For instance, people (and/or their families) with type II diabetes need to learn to recognize the signs of either hypoglycaemia or hyperglycaemia and ensure that glucose or insulin is always available to manage either of these medical crises. The special diet prescribed may require adjustments to family meals and to social arrangements such as going out for meals or drinks with friends. In addition, with diabetes, the patient (or family) must learn how to inject insulin and monitor glucose levels in blood and urine and recognize and deal with side-effects of injecting.

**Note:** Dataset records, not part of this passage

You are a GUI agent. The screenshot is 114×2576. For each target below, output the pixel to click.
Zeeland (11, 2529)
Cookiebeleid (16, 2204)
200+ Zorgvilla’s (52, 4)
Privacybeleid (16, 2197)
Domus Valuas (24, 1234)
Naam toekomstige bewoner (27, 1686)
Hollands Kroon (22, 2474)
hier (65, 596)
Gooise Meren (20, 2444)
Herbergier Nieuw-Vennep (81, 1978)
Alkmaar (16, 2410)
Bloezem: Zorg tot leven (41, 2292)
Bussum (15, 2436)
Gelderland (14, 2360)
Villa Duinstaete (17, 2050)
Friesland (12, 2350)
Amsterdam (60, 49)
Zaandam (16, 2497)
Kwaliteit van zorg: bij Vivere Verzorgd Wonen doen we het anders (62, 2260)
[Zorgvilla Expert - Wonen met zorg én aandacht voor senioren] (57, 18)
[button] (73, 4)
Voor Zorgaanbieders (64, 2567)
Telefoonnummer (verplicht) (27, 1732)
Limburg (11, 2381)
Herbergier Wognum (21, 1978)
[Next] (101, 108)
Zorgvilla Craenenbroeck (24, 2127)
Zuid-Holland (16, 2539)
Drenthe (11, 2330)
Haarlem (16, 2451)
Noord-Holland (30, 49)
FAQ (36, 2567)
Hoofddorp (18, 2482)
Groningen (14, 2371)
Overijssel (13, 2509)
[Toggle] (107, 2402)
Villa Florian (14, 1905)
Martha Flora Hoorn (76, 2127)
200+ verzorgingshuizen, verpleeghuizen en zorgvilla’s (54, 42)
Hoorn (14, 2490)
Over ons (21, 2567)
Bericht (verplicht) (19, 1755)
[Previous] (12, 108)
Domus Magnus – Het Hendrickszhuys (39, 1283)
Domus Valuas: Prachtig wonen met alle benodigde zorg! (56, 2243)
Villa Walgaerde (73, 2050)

People who need to inject outside the home need to find safe and private places to do this and also to find safe and acceptable ways of disposing of needles possibly in the workplace or in school in the case of children.
In many cases, the drug therapy necessary to relieve chronic illness symptoms produces unwanted side effects and patients have to attempt to strike a balance between symptom control and unwanted side-effects. This is illustrated by Pinder’s (1988) study, based on symbolic interactionism, of people with Parkinson’s disease. This study also indicated the intrusiveness of medication regimes for some people with this condition, requiring timetabling and scheduling other activities around pill-taking.